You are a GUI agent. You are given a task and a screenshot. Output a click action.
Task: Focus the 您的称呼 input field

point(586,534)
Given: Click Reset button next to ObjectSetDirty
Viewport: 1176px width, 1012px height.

————

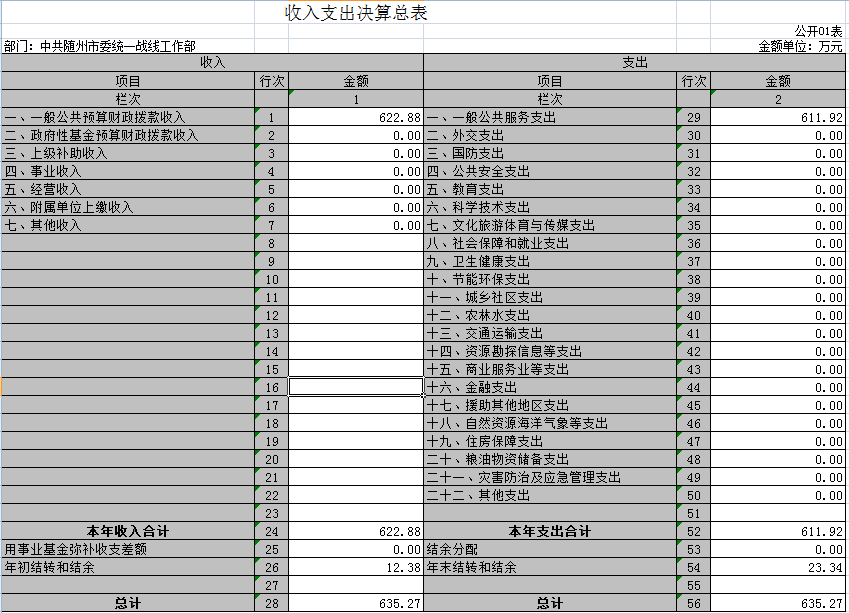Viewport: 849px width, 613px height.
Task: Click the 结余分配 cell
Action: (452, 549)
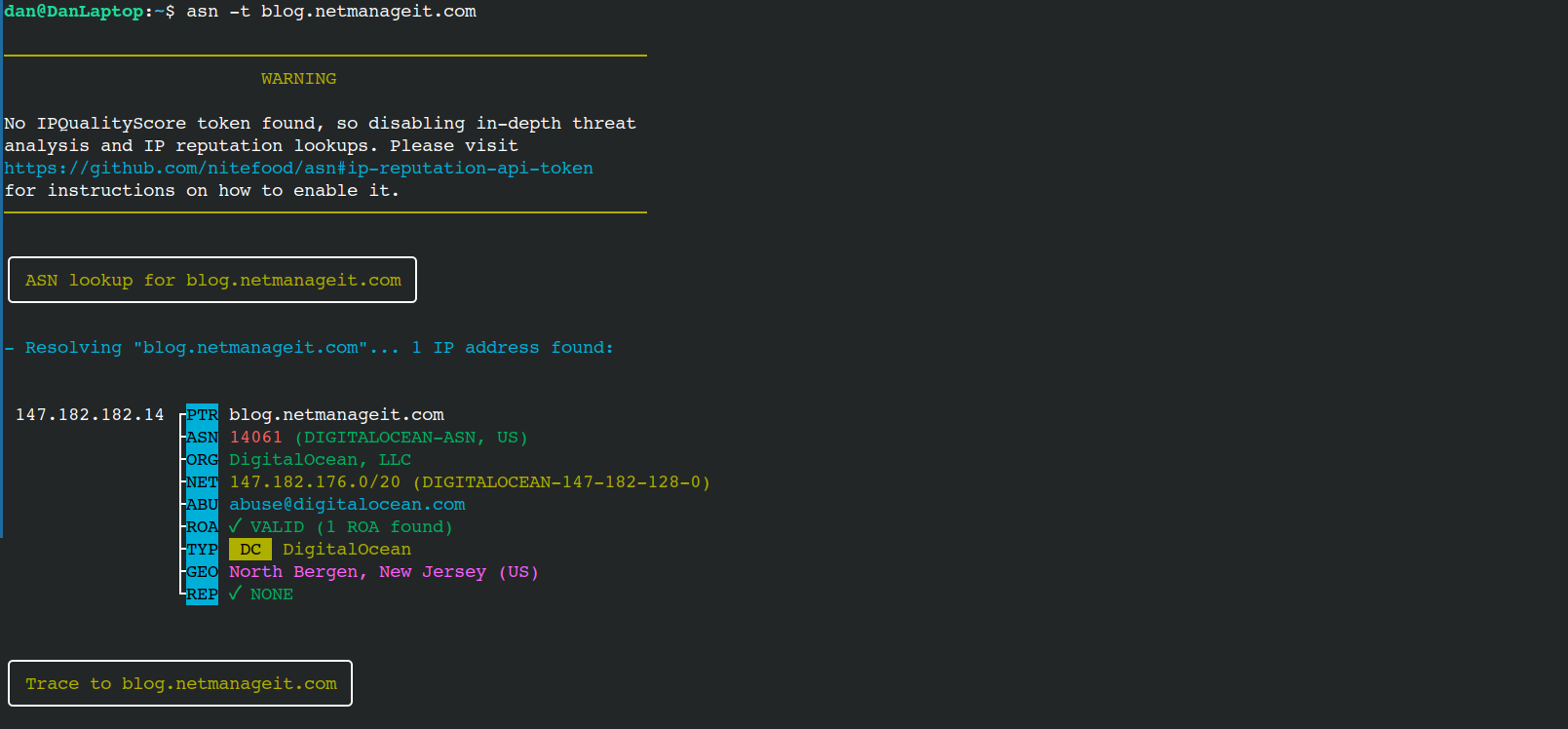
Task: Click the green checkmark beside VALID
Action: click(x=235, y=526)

————

Task to carry out: In the material above, transcribe exactly the lines beginning at the one with "You are a GUI" and ending at the one with "Viewport: 1176px width, 1012px height.", both included.

Exercise solution:
You are a GUI agent. You are given a task and a screenshot. Output a click action.
Task: Focus the 您的称呼 input field

point(586,534)
Given: Click Reset button next to ObjectSetDirty
Viewport: 1176px width, 1012px height.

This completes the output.